Di Luca

Non c’è cosa migliore che aiuta ognuno di noi a conoscersi che guardare al nostro passato, alla storia della nostra stirpe e alle vicende dei nostri eroi.

L’eroe del quale si parla in questo articolo scrive una storia che ha dell’incredibile: le sue gesta sono degne di un mito e nei fatti hanno dell’incredibile tanto da sembrare la sceneggiatura di un film di guerra americano, di quelli in cui vengono tessute le lodi di qualche disperato reparto di marines che annienta un malvagio esercito nemico.

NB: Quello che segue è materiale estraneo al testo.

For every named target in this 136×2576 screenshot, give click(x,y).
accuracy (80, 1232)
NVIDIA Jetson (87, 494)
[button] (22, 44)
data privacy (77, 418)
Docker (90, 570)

Ma il soldato italiano non ha bisogno di nessuna Hollywood per compiere gesta eroiche ed incidere il suo esempio nella storia, come uno scultore sul marmo travertino.

Aurelio Baruzzi nasce a Lugo di Romagna il 9 gennaio 1897, crescendo in una famiglia dai sentimenti mazziniani e repubblicani. Giovane ricco di interessi e amante del canto e della musica, si diplomò come ragioniere all’istituto tecnico di Ravenna, trovando subito impiego in una banca locale.

Nonostante il lavoro gli permettesse una vita agiata, pochi mesi prima dell’entrata in guerra dell’Italia, incarnando lo spirito risorgimentale, conscio che gli interessi della Nazione vanno oltre a quelli di ogni individuo che la compone, decise di arruolarsi volontario nel Regio Esercito.

Ancora minorenne, riesce a persuadere a fatica il padre e si inquadra nel 41° Reggimento di fanteria: il 24 maggio è di istanza nel teatro degli aspri combattimenti sul monte Merzli.

Nel dicembre di quell’anno fu nominato sottotenente di complemento e assegnato al 28º Reggimento fanteria. Pochi giorni dopo, il 22 dicembre, ricevette una prima medaglia di bronzo al valor militare per il suo comportamento durante la Seconda battaglia dell’Isonzo, nei combattimenti sui monti Sabotino e Podgora.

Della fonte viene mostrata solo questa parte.